GECITEERDE PASSAGE
Het rantsoen van een paard bestaat uit water, organische stoffen en anorganische stoffen (mineralen) Organische stoffen bestaan uit koolhydraten, vetten en eiwitten. In het vorige nummer van de clubkrant hebben we de koolhydraten besproken. Nu zal ik de overige organische stoffen, vet & eiwit doornemen.

Eiwit

Eiwit wordt in het hele maag-darmkanaal afgebroken tot aminozuren en stikstof. Aminozuren worden echter alleen in de dunne darm opgenomen. De aminozuren die na de dikke darm vrijkomen, kan het paard niet benutten, maar bacteriën benutten het wel. Het is niet nodig om alle aminozuren via het voer te verstrekken. Sommige aminozuren worden door bacteriën in het paard zelf aangemaakt. Dit worden de “niet essentiële aminozuren” genoemd.

Eiwitten zijn de bouwstenen van het lichaam.

Gegevensitems
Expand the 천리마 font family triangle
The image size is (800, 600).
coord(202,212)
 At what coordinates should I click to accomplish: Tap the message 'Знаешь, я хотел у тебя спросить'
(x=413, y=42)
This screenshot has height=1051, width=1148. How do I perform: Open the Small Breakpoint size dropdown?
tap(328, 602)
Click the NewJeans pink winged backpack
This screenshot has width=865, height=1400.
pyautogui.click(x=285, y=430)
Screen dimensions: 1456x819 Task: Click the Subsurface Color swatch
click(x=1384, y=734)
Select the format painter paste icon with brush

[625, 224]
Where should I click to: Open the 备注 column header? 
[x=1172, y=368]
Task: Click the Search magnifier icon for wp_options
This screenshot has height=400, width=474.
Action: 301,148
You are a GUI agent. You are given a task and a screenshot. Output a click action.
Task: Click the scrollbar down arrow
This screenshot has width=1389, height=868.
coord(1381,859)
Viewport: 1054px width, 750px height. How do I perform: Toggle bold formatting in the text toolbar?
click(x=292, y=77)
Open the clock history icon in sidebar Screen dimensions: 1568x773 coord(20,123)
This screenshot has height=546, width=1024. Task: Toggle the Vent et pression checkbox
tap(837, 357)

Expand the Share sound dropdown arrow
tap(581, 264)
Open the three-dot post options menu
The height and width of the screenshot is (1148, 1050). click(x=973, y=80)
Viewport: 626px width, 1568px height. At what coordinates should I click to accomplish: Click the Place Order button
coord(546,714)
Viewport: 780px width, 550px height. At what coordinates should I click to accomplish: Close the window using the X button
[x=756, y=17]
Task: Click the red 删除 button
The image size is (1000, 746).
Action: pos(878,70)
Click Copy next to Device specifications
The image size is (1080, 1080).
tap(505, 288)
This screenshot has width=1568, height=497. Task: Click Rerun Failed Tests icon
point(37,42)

UIT TE VOEREN TAKEN
1. Vat de alinea die begint met "Eiwit wordt in het hele maag-darmkanaal" uit de tekst over paardenvoeding beknopter samen als een lijst, met behoud van de belangrijkste feiten.
2. Neem alsjeblieft letterlijk het deel van de tekst over paardenvoeding over, te beginnen bij "Het rantsoen van" en eindigend bij "van het lichaam.".

RESULTATEN
1.
- Eiwit wordt in het hele maag-darmkanaal afgebroken tot aminozuren en stikstof.
- Alleen de dunne darm neemt aminozuren op.
- Aminozuren die na de dikke darm vrijkomen, zijn niet bruikbaar voor het paard, wel voor bacteriën.
- Niet alle aminozuren hoeven via het voer te komen: sommige maken bacteriën in het paard zelf aan. Dit zijn de "niet essentiële aminozuren".

2.
Het rantsoen van een paard bestaat uit water, organische stoffen en anorganische stoffen (mineralen) Organische stoffen bestaan uit koolhydraten, vetten en eiwitten. In het vorige nummer van de clubkrant hebben we de koolhydraten besproken. Nu zal ik de overige organische stoffen, vet & eiwit doornemen.

Eiwit

Eiwit wordt in het hele maag-darmkanaal afgebroken tot aminozuren en stikstof. Aminozuren worden echter alleen in de dunne darm opgenomen. De aminozuren die na de dikke darm vrijkomen, kan het paard niet benutten, maar bacteriën benutten het wel. Het is niet nodig om alle aminozuren via het voer te verstrekken. Sommige aminozuren worden door bacteriën in het paard zelf aangemaakt. Dit worden de “niet essentiële aminozuren” genoemd.

Eiwitten zijn de bouwstenen van het lichaam.